But after an hour, this game sharply diverged from Spurs’ last two here. Instead of scoring the goal to put them 2-1 up, Tottenham conceded after losing the ball from their own corner. Spurs never recovered their composure and Wolves were worthy of the win.
‘We’ve got to be better. It’s up to me to get us up to that level.’
Ange’s reaction to #TOTWOL 🗣️ pic.twitter.com/gSBNG4sQvd
— Tottenham Hotspur (@SpursOfficial) February 17, 2024
This was a fair result, not only in the sense that Wolves were the better team over the 90 minutes but also because Spurs could not rely forever on second-half turnarounds. Those last three home first halves were not entirely the same: this game was more about Wolves’ compact organisation, Brighton was about their man-to-man marking, and Brentford about their ability to drag Spurs into the disjointed stop-start game they did not want to play. But in all three cases, it was the visitors who dictated the terms.

DATA RECORDS –
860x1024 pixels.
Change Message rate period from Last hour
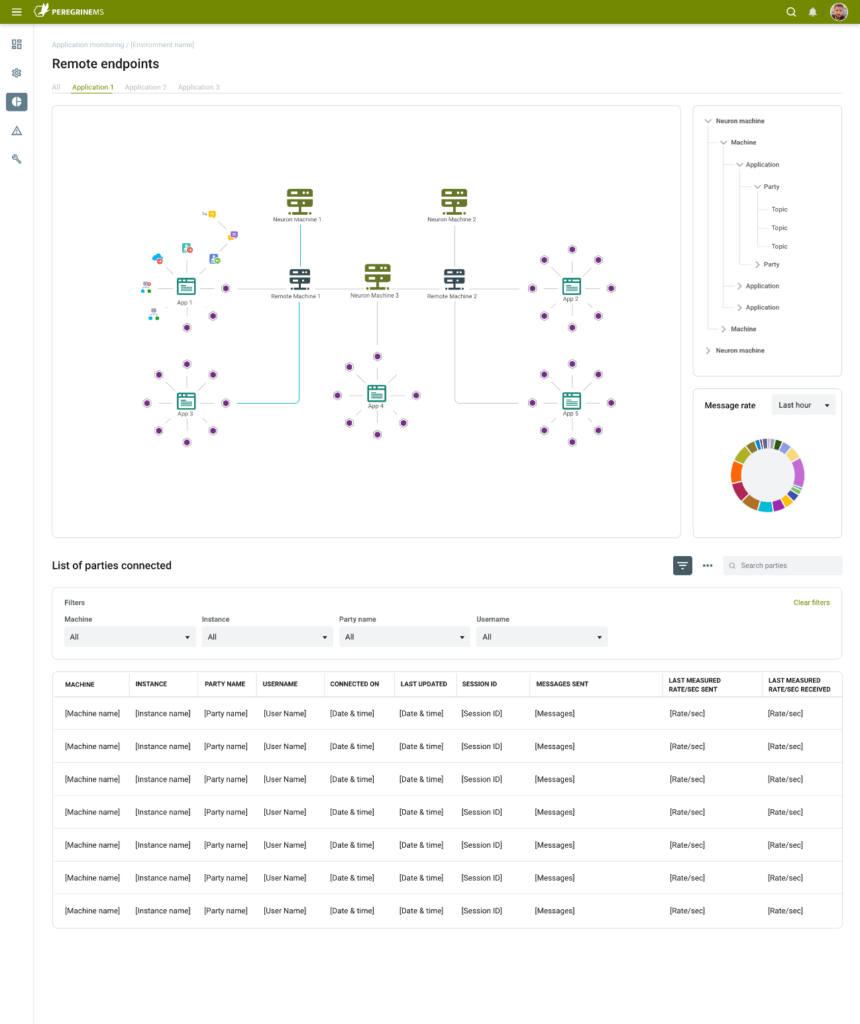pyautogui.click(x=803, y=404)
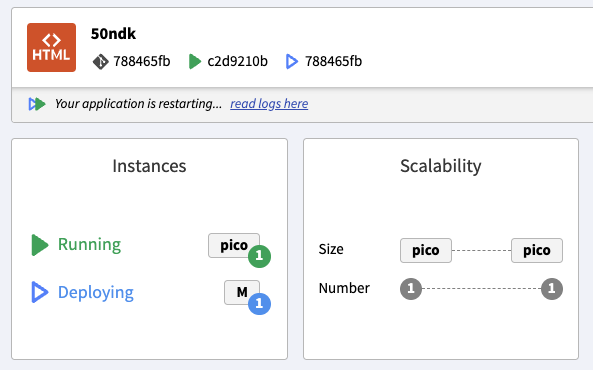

...

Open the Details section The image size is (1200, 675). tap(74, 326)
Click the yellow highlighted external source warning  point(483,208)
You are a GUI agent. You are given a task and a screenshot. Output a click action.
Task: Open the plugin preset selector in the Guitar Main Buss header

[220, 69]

YOUR TASK – Pick up the match report on Tottenham's home loss to Wolves and continue it from the sentence that ends "it was the visitors who dictated the terms."

RIGHT ANSWER –
Manager Ange Postecoglou did not have an explanation for this trend afterwards but admitted it makes it difficult for Spurs to impose their own expansive game. “For us to kind of dominate games like we want to, it does mean we need to start aggressively, and try and put the opposition on the back foot,” he said. “And we haven’t really done that (in the) last two or three games. Sometimes it’s the mindset going into games, sometimes it’s the opposition, sometimes it’s just the context of the football game.”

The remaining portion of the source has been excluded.